Letzter Stopp: Plage des Amiets bei Cléder
Da unser Tag gut gefüllt ist, bleibt keine Zeit für den Garten – wir wollen noch zum Plage des Amiets bei Cléder. Ich habe zuvor viele Fotos dieses Strandes gesehen und bin gespannt, ob er in Wirklichkeit genauso schön ist. Wir fahren weiter, parken hinter hohen Dünen – und stehen plötzlich vor einer weiten, hellen Sandbucht. Der Strand ist beeindruckend: feiner, fast weißer Sand, türkisfarbenes Wasser und eine Dünenlandschaft, die ihresgleichen sucht. Einige Surfer nutzen noch den Wind, während wir einen Spaziergang entlang der Wasserkante machen. Doch bald ziehen dunkle Wolken auf, und der erste Regen setzt ein.

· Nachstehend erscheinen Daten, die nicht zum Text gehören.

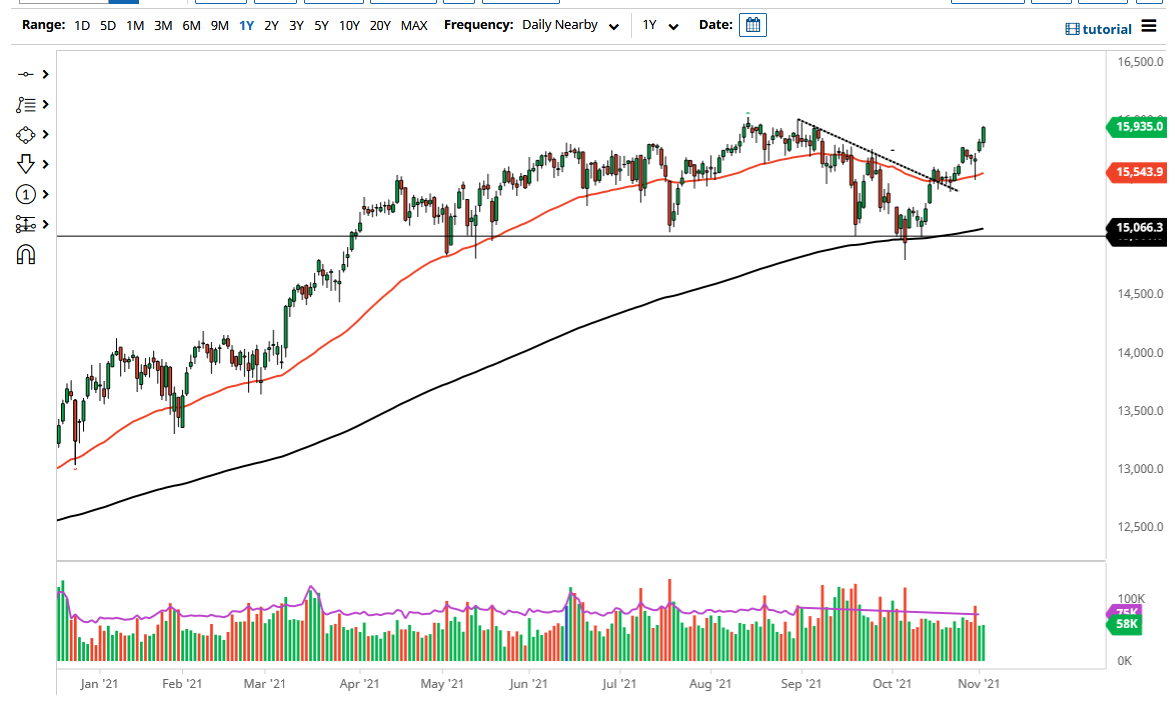1175x704 pixels.
Task: Expand the arrow tool options chevron
Action: pos(44,164)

Heimfahrt im Regen – ein Tag voller Eindrücke
Im strömenden Regen machen wir uns auf den Rückweg. Rund 100 Kilometer liegen vor uns, und in Morlaix verlieren wir kurzzeitig die Orientierung. Schließlich erreichen wir am Abend Trélévern – müde, aber glücklich. Es war ein erlebnisreicher Tag im Finistère, mit vielen Eindrücken, Momenten zwischen Ebbe und Flut, Spuren der Geschichte – und der Freude, Roscoff endlich erlebt zu haben.

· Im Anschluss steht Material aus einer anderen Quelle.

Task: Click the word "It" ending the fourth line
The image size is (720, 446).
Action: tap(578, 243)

Roscoff – Kurz und knackig
Quelle: Wikimedia Commons – Lizenz: CC BY‑SA
Traditionsreicher Hafenort an der Nordküste des Finistère, bekannt für Granitbauten, Meereskultur und die historischen „Johnnies“ (Zwiebelhändler).
Geschichte: Roscoff wuchs als Fischer- und Handelsplatz; im 19. Jh. blühte der Handel mit Zwiebeln (die berühmte Oignon de Roscoff). Die Seefahrt prägte Stadtbild und Wohlstand, historisch wichtiger Übergangsknoten zu den Kanalinseln und nach England.
Sehenswürdigkeiten:
- Notre-Dame-de-Croaz-Batz – markante Stadtkirche mit charakteristischem Turm.
- Estacade – langer Steg am Hafen, Startpunkt für Bootsfahrten und Meeresbeobachtungen.
- Jardin Exotique – botanischer Exotengarten mit weitem Küstenblick.
- Île de Batz – nahegelegene Insel, leicht per Ausflugboot erreichbar.
- Fährhafen (Bloscon) – Verbindungspunkt zu weiter entfernten Zielen; maritimer Verkehr prägt die Atmosphäre.
Tipp: Spaziergänge durch die Granitgassen, Hafenblick und regionale Märkte (Gemüse, Meeresfrüchte) geben schnellen Einblick in die lokale Kultur.